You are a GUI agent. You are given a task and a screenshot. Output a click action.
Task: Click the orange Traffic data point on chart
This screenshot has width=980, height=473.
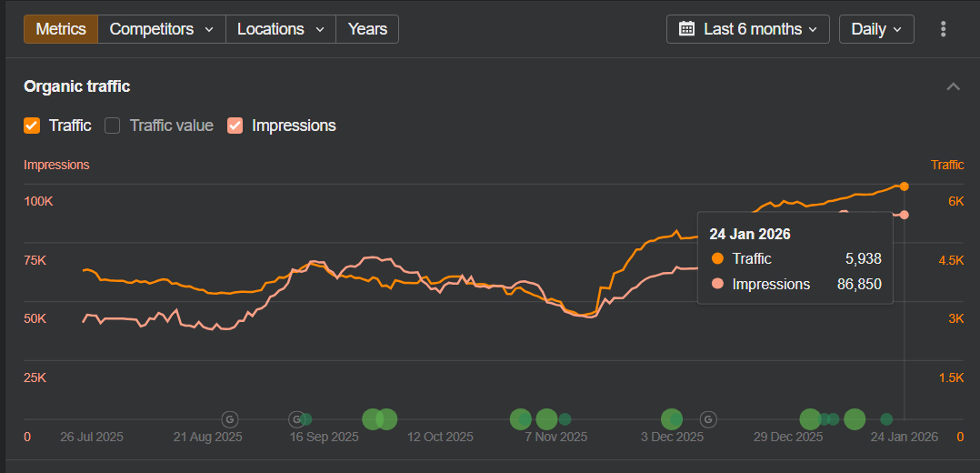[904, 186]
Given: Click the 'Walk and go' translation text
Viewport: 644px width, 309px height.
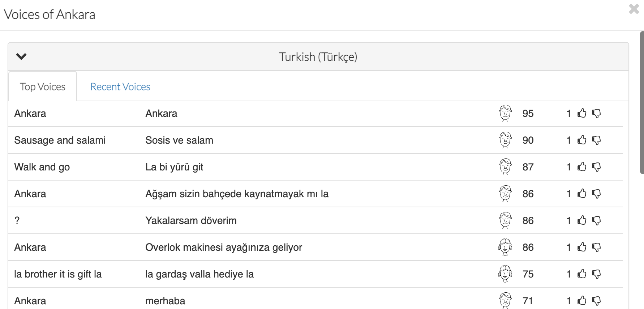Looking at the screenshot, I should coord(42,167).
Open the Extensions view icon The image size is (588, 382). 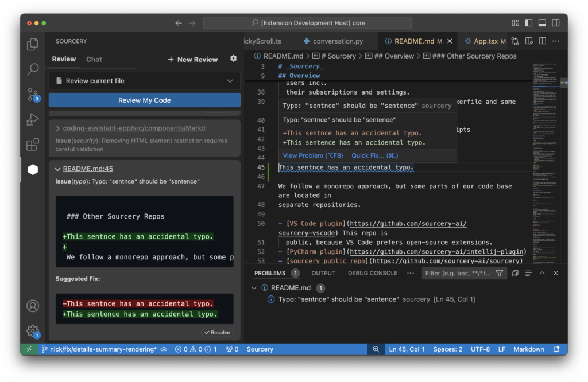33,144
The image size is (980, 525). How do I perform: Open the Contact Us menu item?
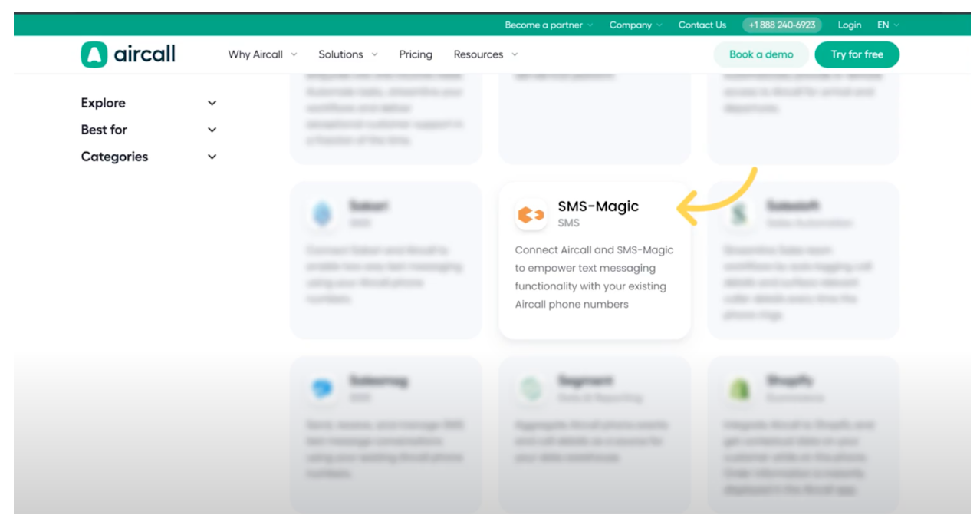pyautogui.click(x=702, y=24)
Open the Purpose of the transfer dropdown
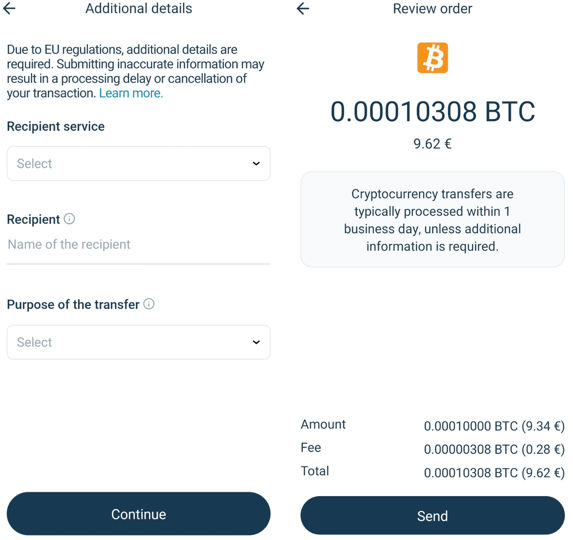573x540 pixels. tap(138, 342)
* * *
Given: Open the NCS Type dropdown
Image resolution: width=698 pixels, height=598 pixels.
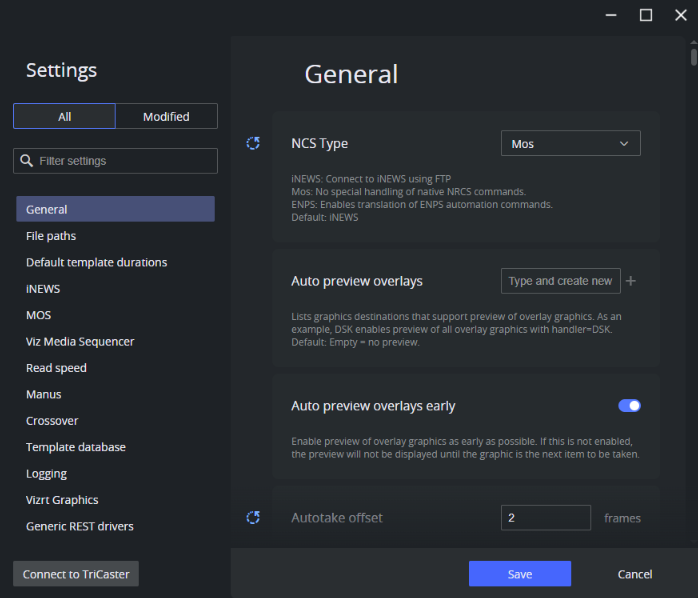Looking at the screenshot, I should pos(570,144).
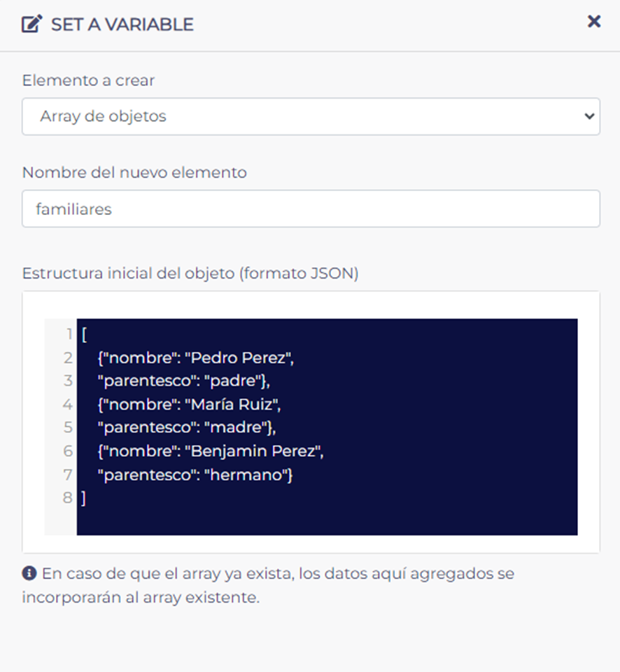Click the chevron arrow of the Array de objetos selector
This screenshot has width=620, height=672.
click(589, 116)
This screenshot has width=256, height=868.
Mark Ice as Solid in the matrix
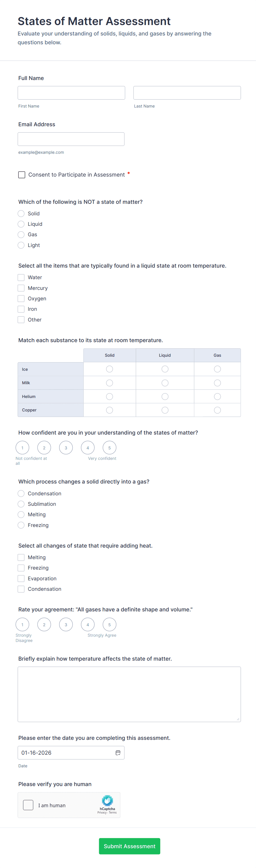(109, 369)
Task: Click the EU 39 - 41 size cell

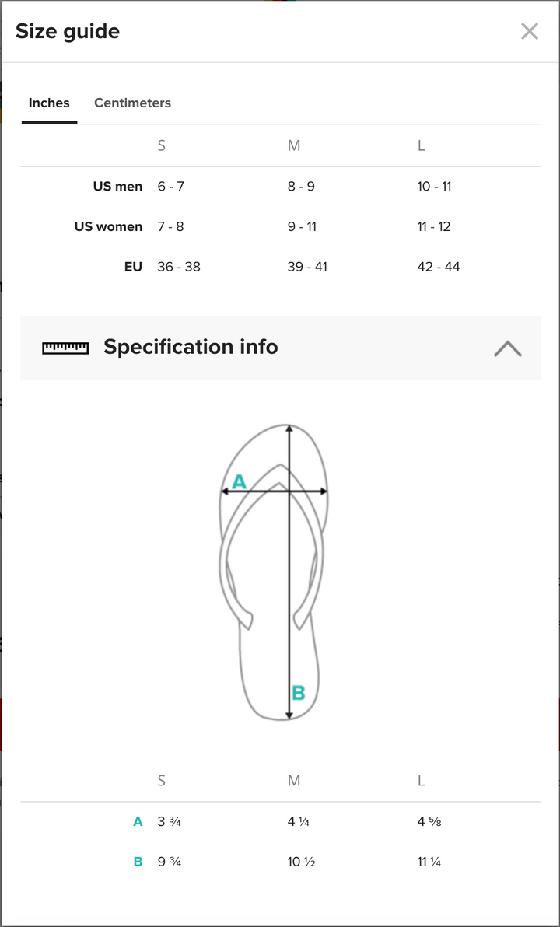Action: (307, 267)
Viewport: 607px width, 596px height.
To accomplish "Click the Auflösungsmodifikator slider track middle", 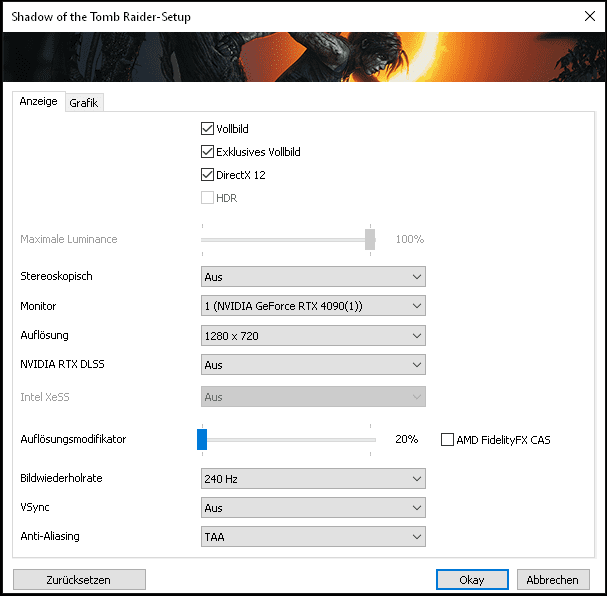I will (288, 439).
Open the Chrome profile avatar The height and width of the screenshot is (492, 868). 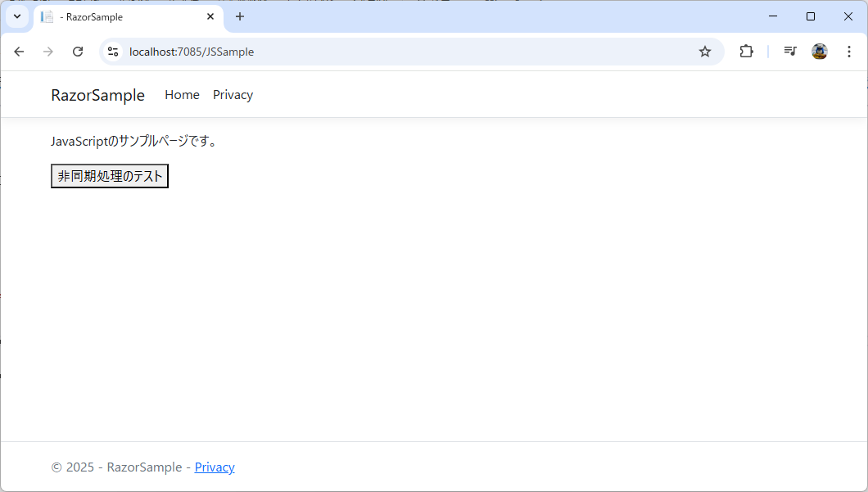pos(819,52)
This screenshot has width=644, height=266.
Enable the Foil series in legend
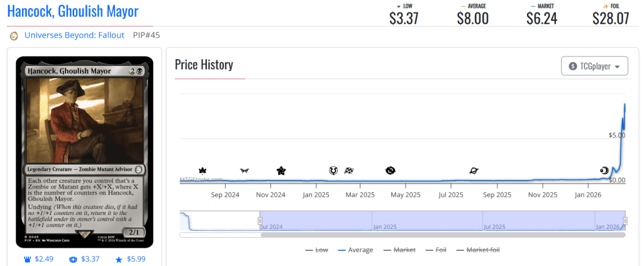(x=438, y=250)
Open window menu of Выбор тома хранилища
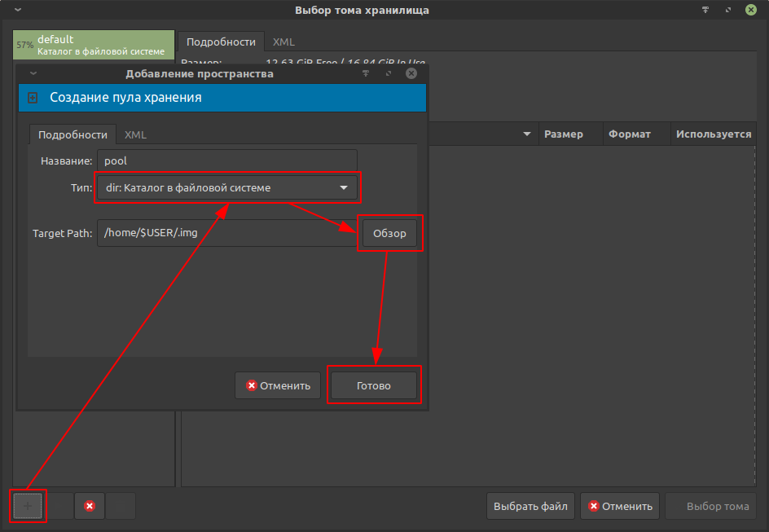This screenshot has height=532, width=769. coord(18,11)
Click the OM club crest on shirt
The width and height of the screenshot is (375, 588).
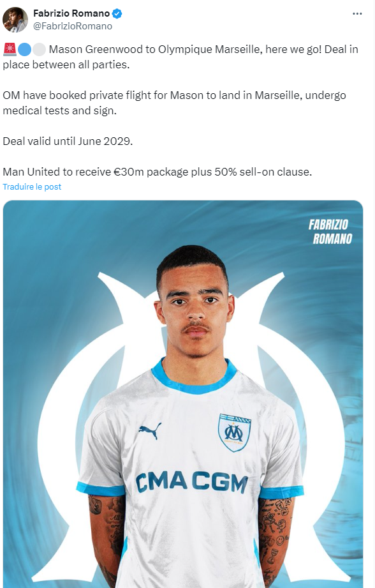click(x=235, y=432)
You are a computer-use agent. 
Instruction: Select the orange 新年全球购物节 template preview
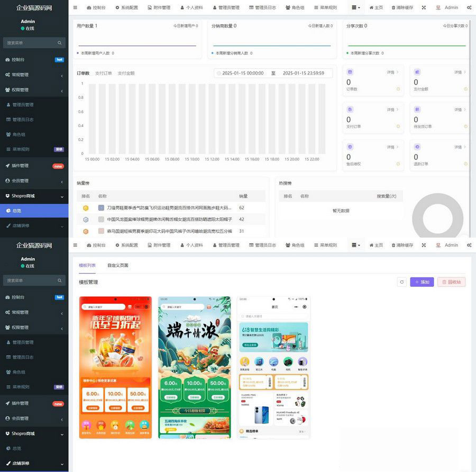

[WHAT YOU NEED TO DO] From the listing, reproduce every line where the word "agent" is present.

[ANSWER TO THIS PROBLEM]
You are a GUI agent. You are given a task and a screenshot. Output a click action.
You are a computer-use agent. 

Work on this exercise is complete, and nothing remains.